The best accuracy (88%) was observed for Qa <650 ml/min, which was significantly higher than for PE (P = 0.039) but not significantly different in statistical terms from Qa <900 ml/min (P = 0.070). The sensitivity and NPV of Qa <650 ml/min were also not significantly different from Qa <900 ml/min and PE; its specificity and PPV were significantly higher than Qa <900 ml/min (P = 0.016), however, but no different from PE. The positive PE or Qa <650 ml/min combination led to an insignificant increase in sensitivity and NPV (94%), at the expense of a significant drop in specificity (P = 0.031); the PE and Qa <650 ml/min combination gave rise to an insignificant increase in specificity and PPV and a drop in sensitivity approaching but not reaching statistical significance (P = 0.063).
Diagnostic Performance of the Tests for Stenoses in Proximal AVFs
Figure 2 and Table 4 show the diagnostic performance of the tests for STin. At ROC curve analysis, the only tests with a discriminatory capacity were Qa, PE, and Qb300/AP. Whatever the threshold used, none of the single tests revealed a clinically useful performance, nor did they differ significantly from one another. The positive PE and Qa <900 ml/min combination led to an insignificant increase in accuracy (85%) caused by a better specificity and PPV (which was significantly better than with Qa <900 ml/min [P = 0.016] but not with a positive PE [P = 0.063]), without unduly reducing the sensitivity and NPV. The positive PE and Qa <650 ml/min combination also brought the specificity up to a level similar to the positive PE and Qa <900 ml/min combination (96% versus 91%), but it also reduced their sensitivity by comparison with the tests considered alone (P = 0.022), whereas a positive PE and Qa <900 ml/min did not. Combining a positive PE or Qa <900 ml/min produced an insignificant increase in accuracy (79%), because of a higher sensitivity (which was significant by comparison with a positive PE and Qa <650 ml/min [P = 0.016], but not when compared with Qa <900 ml/min [P = 0.070]), with no change in specificity or PPV by comparison with the separate tests. The Qa <900 ml/min or VAPR >0.5 combination produced an accuracy of 64%, which was significantly lower than the positive PE and Qa <900 ml/min combination (P = 0.001), because of its lower specificity (55% versus 91%, P < 0.001).

- _Exercise_: Transcribe the part of the diagnostic test passage that begins at the words "The best accuracy" and stops after the words "(P = 0.063).".

- _Dataset_:
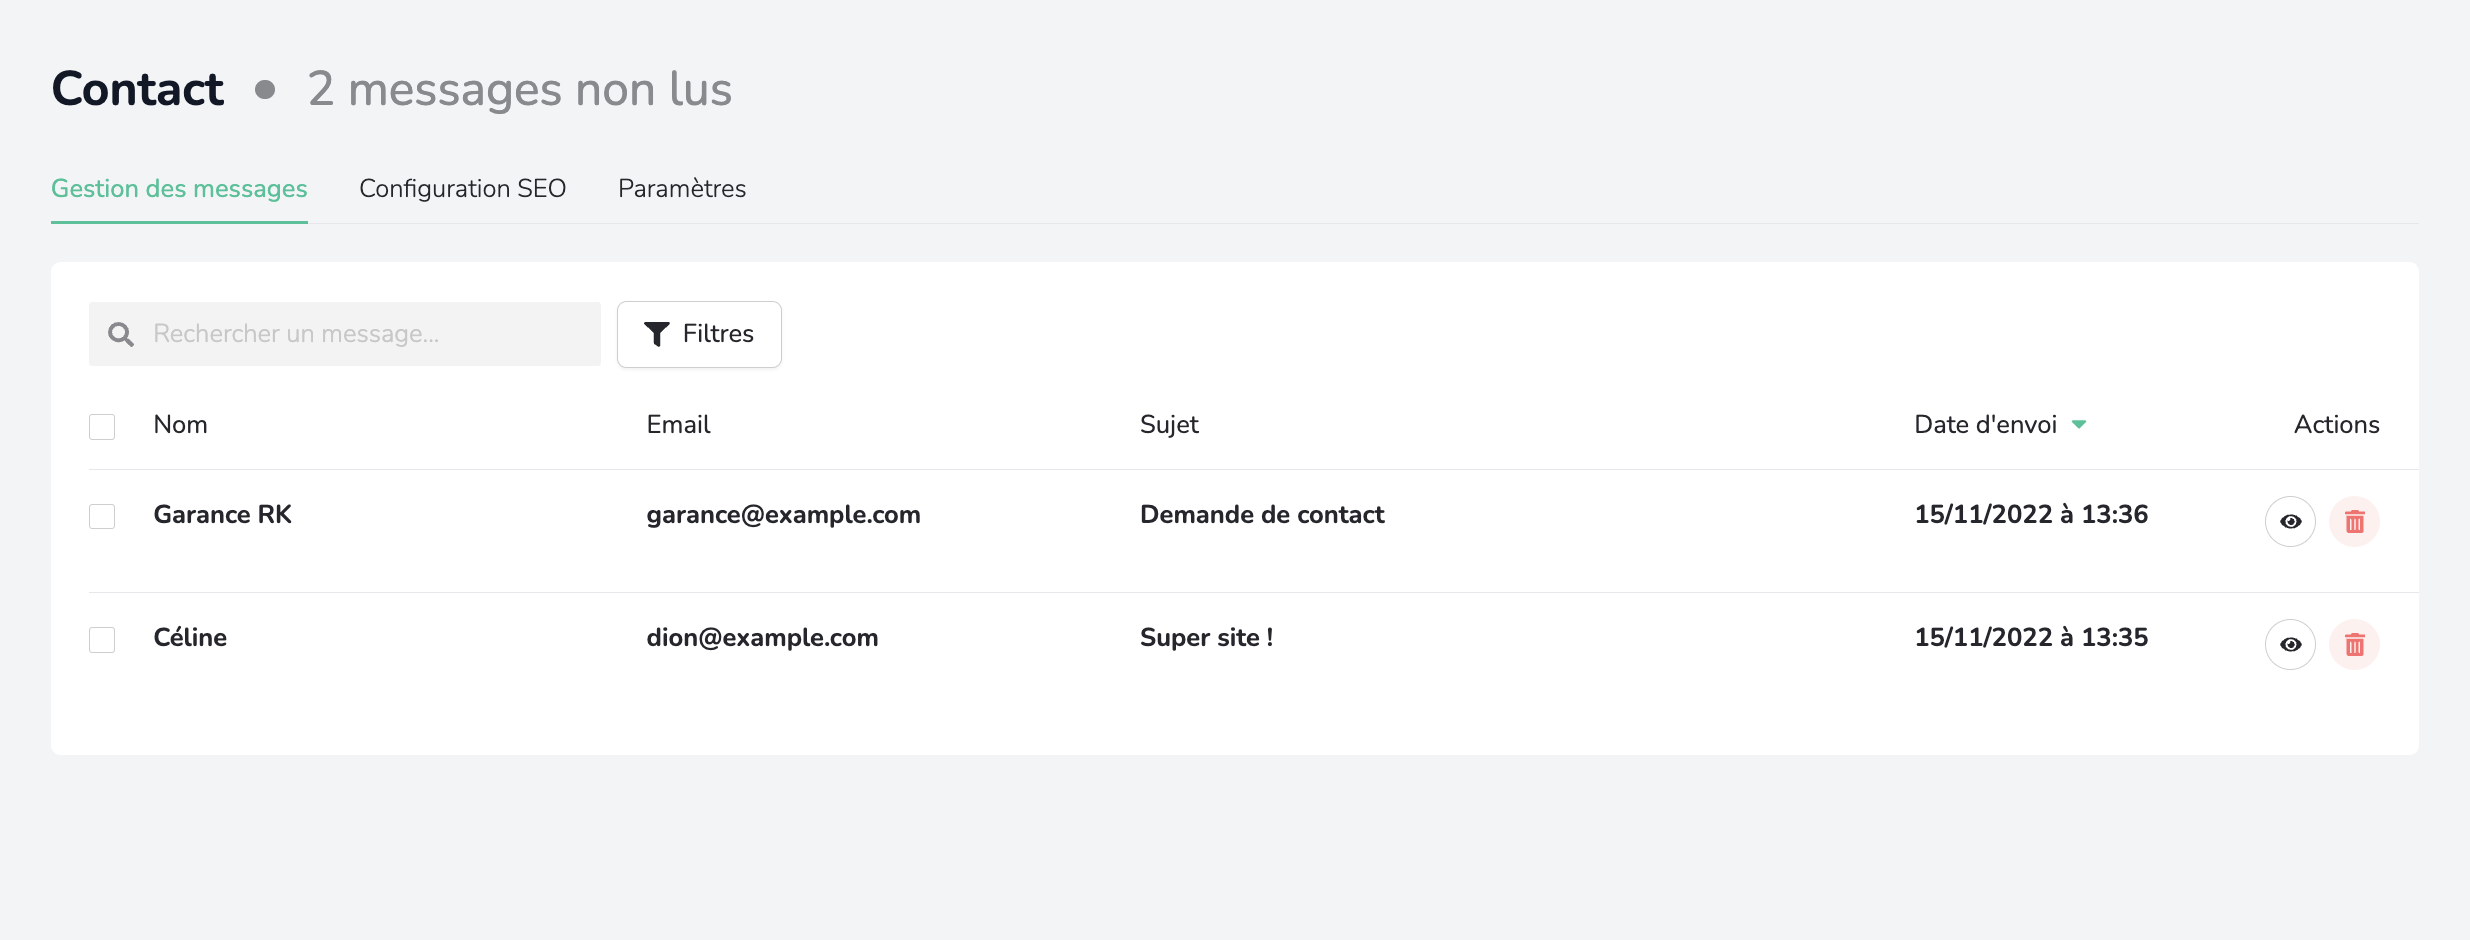Open the Demande de contact subject
This screenshot has height=940, width=2470.
(x=1262, y=514)
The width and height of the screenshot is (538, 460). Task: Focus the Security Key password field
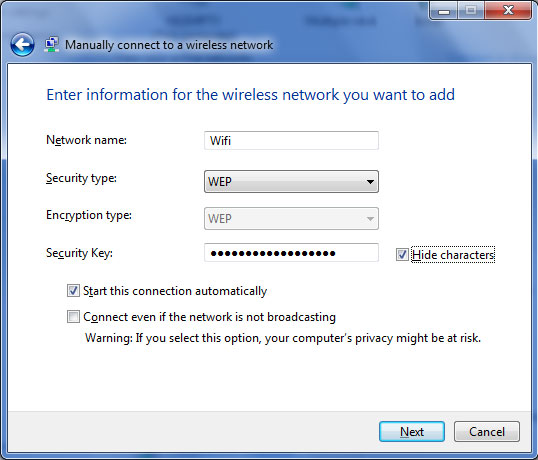(291, 253)
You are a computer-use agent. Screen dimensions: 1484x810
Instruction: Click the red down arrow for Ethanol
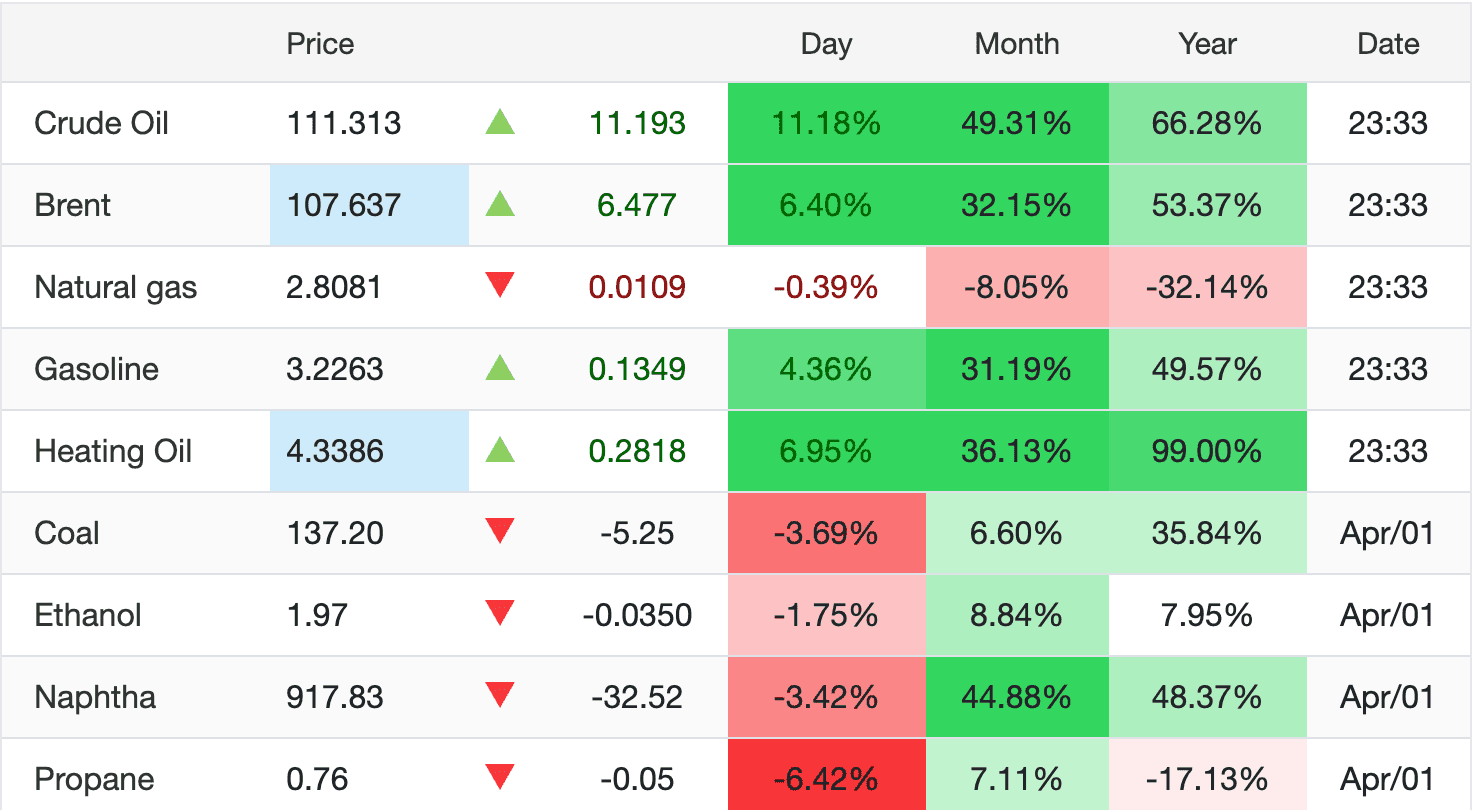point(500,614)
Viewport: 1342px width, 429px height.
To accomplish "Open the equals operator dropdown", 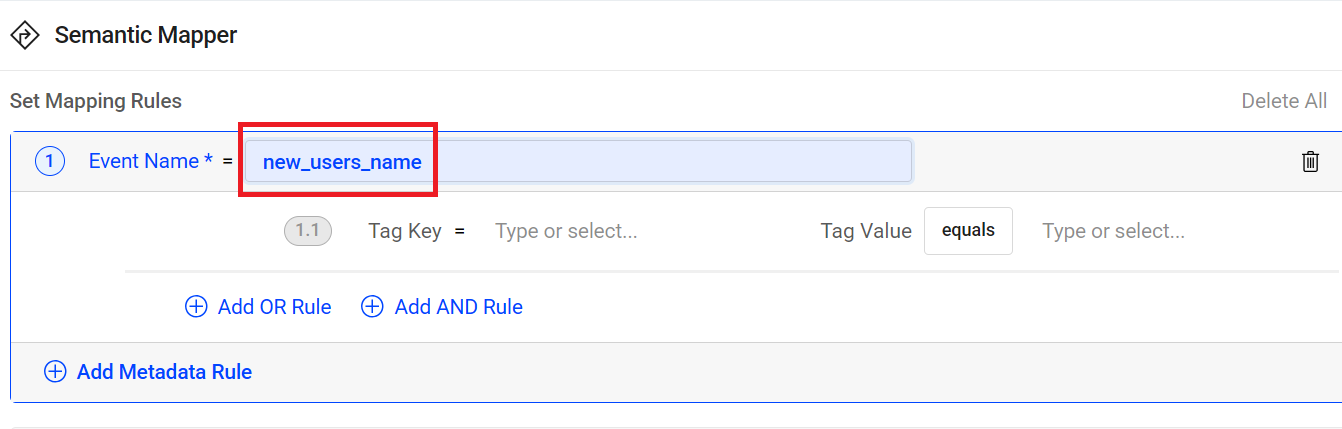I will tap(968, 231).
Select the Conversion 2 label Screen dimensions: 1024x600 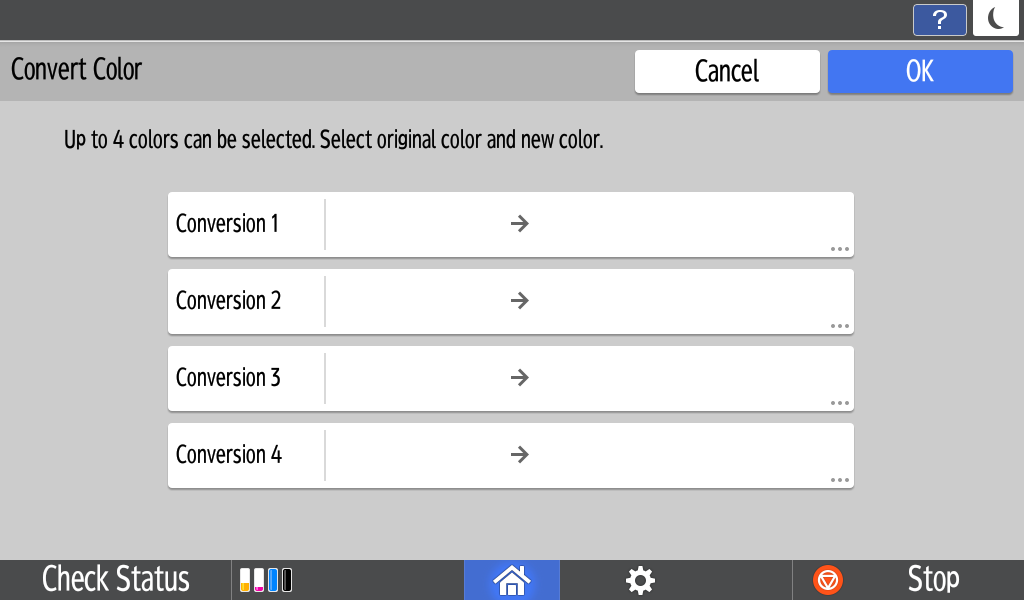click(228, 301)
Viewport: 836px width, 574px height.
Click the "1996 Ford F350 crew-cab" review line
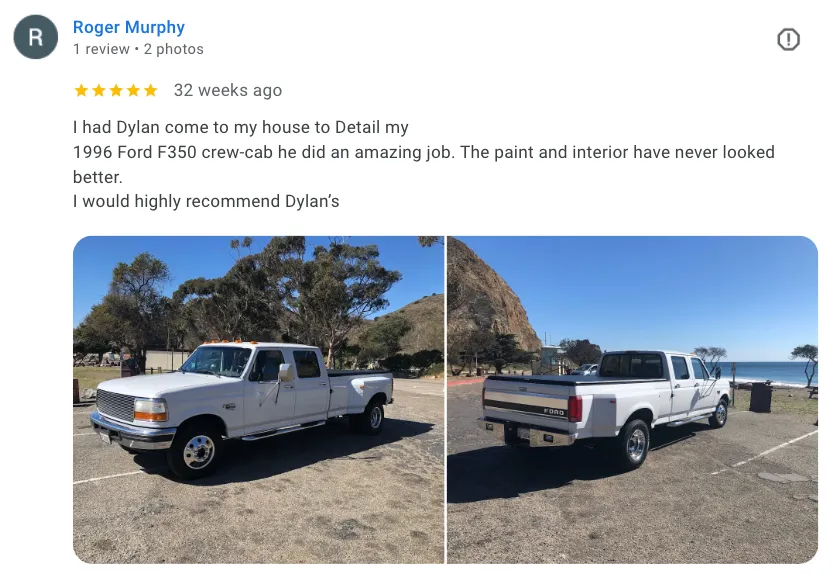pos(424,152)
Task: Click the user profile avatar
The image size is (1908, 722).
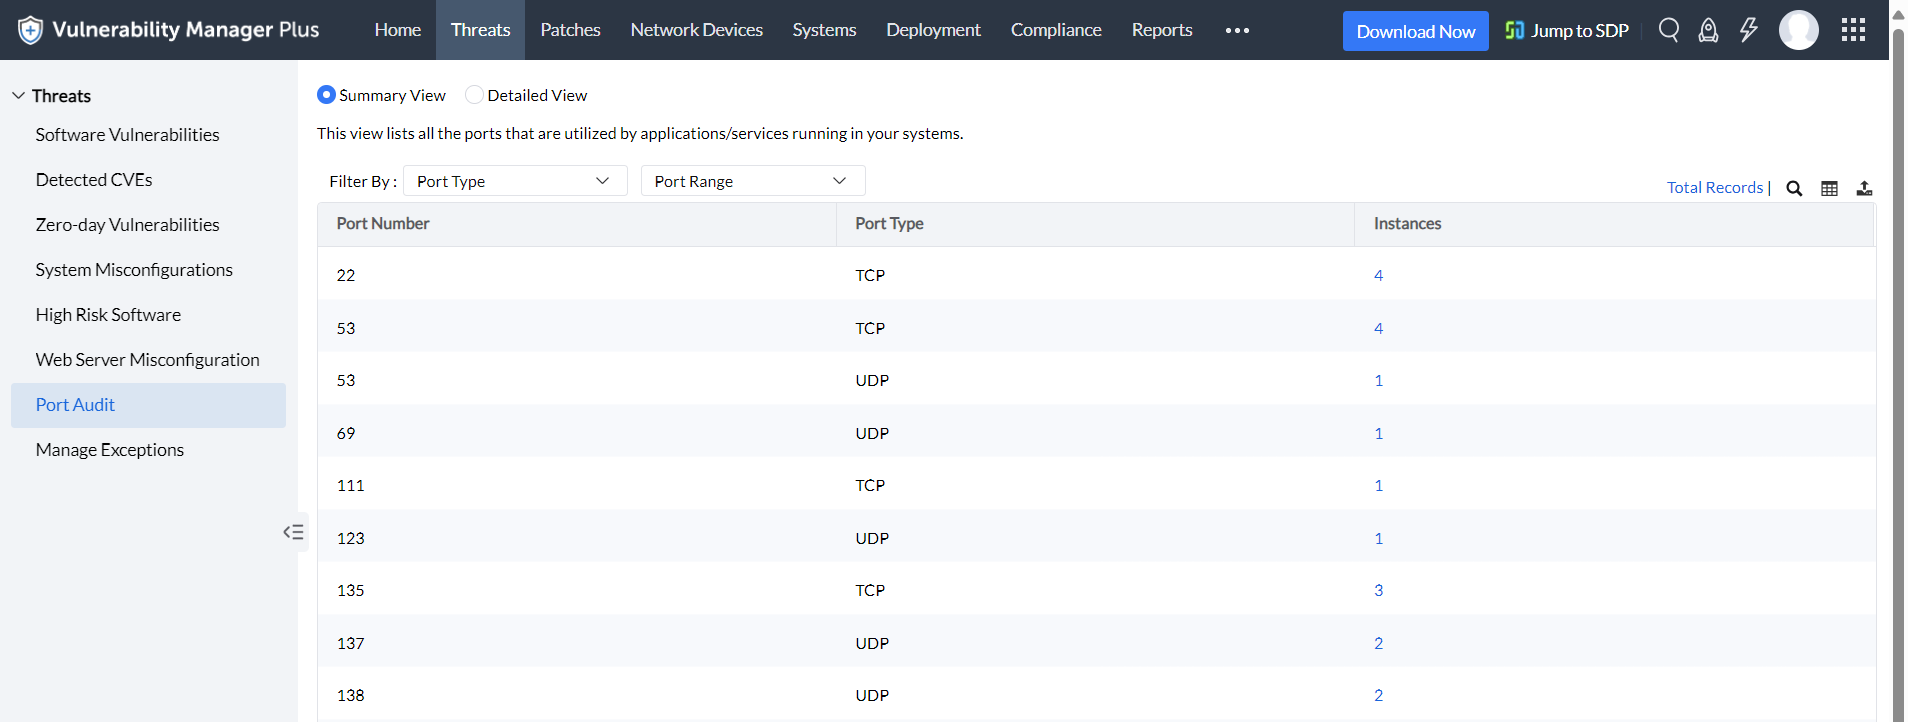Action: pos(1798,30)
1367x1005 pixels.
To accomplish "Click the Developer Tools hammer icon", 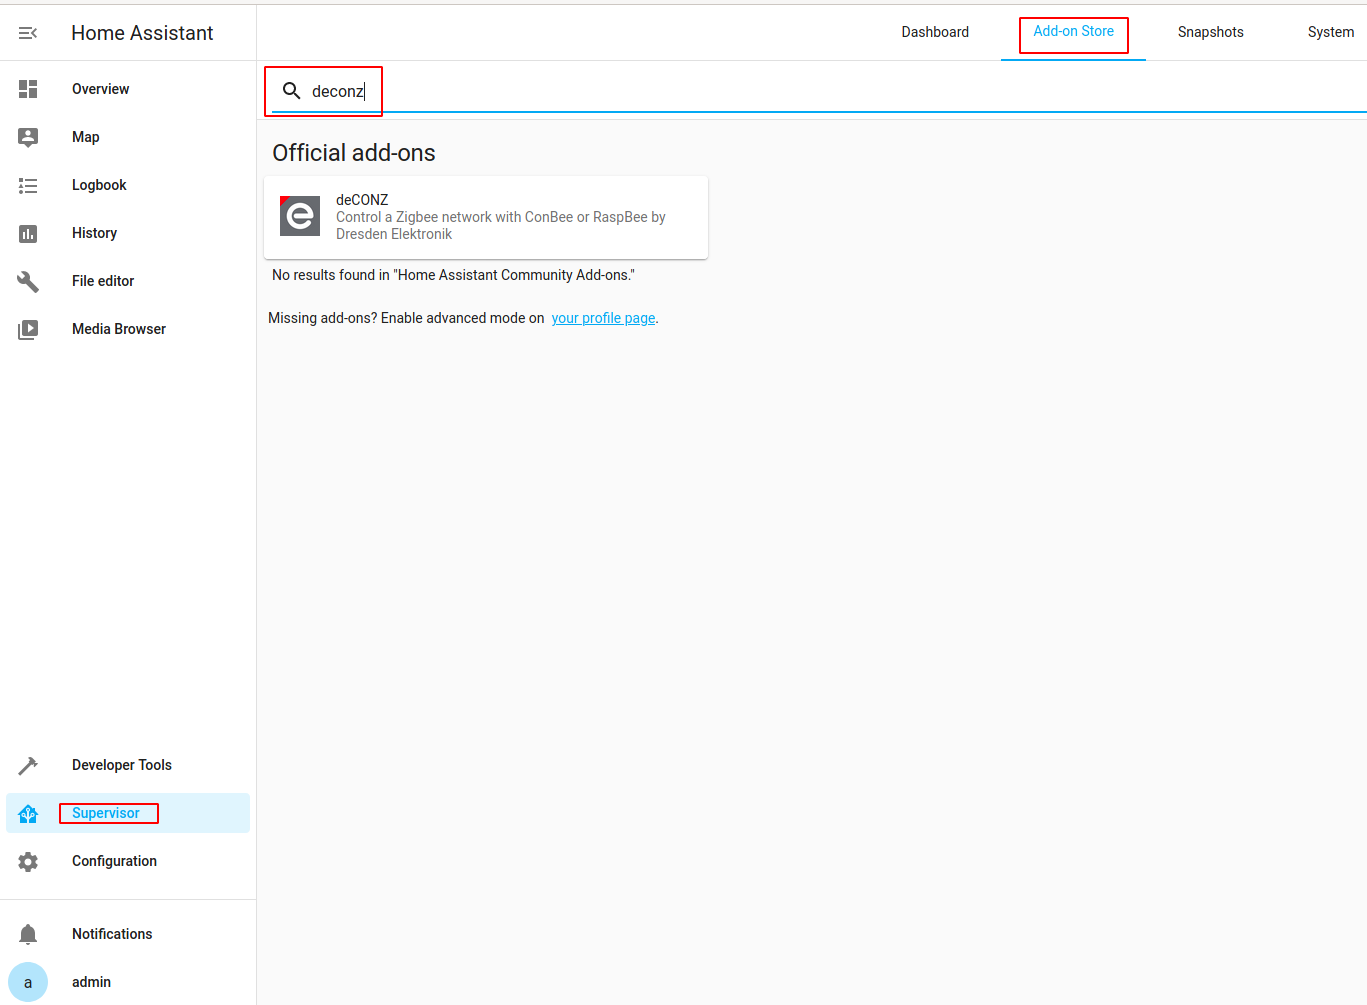I will click(x=28, y=765).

- _Response area_:
The best accuracy (88%) was observed for Qa <650 ml/min, which was significantly higher than for PE (P = 0.039) but not significantly different in statistical terms from Qa <900 ml/min (P = 0.070). The sensitivity and NPV of Qa <650 ml/min were also not significantly different from Qa <900 ml/min and PE; its specificity and PPV were significantly higher than Qa <900 ml/min (P = 0.016), however, but no different from PE. The positive PE or Qa <650 ml/min combination led to an insignificant increase in sensitivity and NPV (94%), at the expense of a significant drop in specificity (P = 0.031); the PE and Qa <650 ml/min combination gave rise to an insignificant increase in specificity and PPV and a drop in sensitivity approaching but not reaching statistical significance (P = 0.063).